I have a script that instantiates a number of child objects. When the script (and these objects) end...the objects need to do a little cleanup (especially temp file close and delete).

I keep reading how __del__ is unreliable - however a context manage does not appear to work a the child objects will not persist. They need to hang around (to do things like file reads and writes)

An example:

WRITER.PY

import os

class Writer(object):
    def __init__(self, filename):
        self.filename = filename
        self.open()

    def open(self):
        self.fh = open(self.filename, "w+", 0)

    def write(self, msg):
        print >>self.fh, str(msg)

    def close(self):
        self.fh.close()
        os.remove(self.filename)

    def __enter__(self):
        print "entered"
#         self.open()


    def __exit__(self, type, value, traceback):
        print "__exit__"
        self.close()

MAIN.PY

def myfunc(filename):
    with WRITER.Writer(filename) as writeit:
        # do some stuff
        writeit.write("hallo")
        # do some more stuff
        writeit.write("more results")
        # even more stuff
        writeit.write("goodbye")

But when I run myfunc(), the object is garbage collected as soon as it finishes the __init__(). It goes straight from enter to exit and performs none of the duties after the with statement.

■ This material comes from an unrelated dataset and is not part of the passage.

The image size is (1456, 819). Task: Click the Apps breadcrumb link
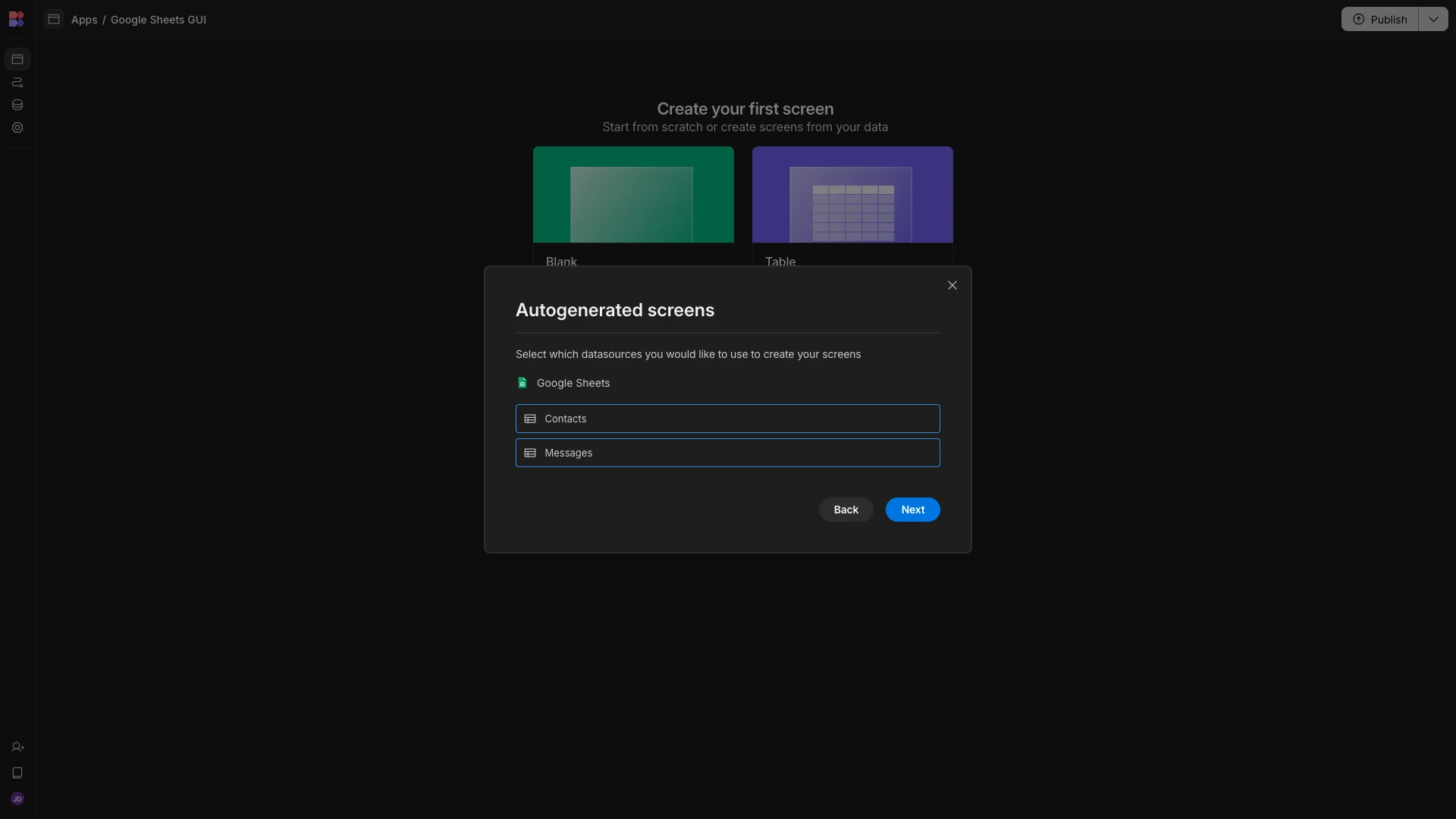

It doesn't seem to matter if I put the open in the __init__ or the __enter__.

OUTPUT:

Traceback (most recent call last):
  File "/shared/GitHub/Tesera/MRAT_Refactor/bin/MAIN.py", line 13, in <module>
    myfunc("./tempfile")
  File "/shared/GitHub/Tesera/MRAT_Refactor/bin/MAIN.py", line 6, in myfunc
    writeit.write("hallo")
AttributeError: 'NoneType' object has no attribute 'write'
entered
__exit__            

Is there a way to use a context manager in this way, a better way to use __del__ ...or is there a third option to accomplish this?


Solution

  • The problem has nothing to do with garbage collection. As documented, the as clause binds the return value of the __enter__ method. You aren't returning anything, so you get None.

    If you want the Writer object to be returned, you need to do return self at the end of the __enter__ method.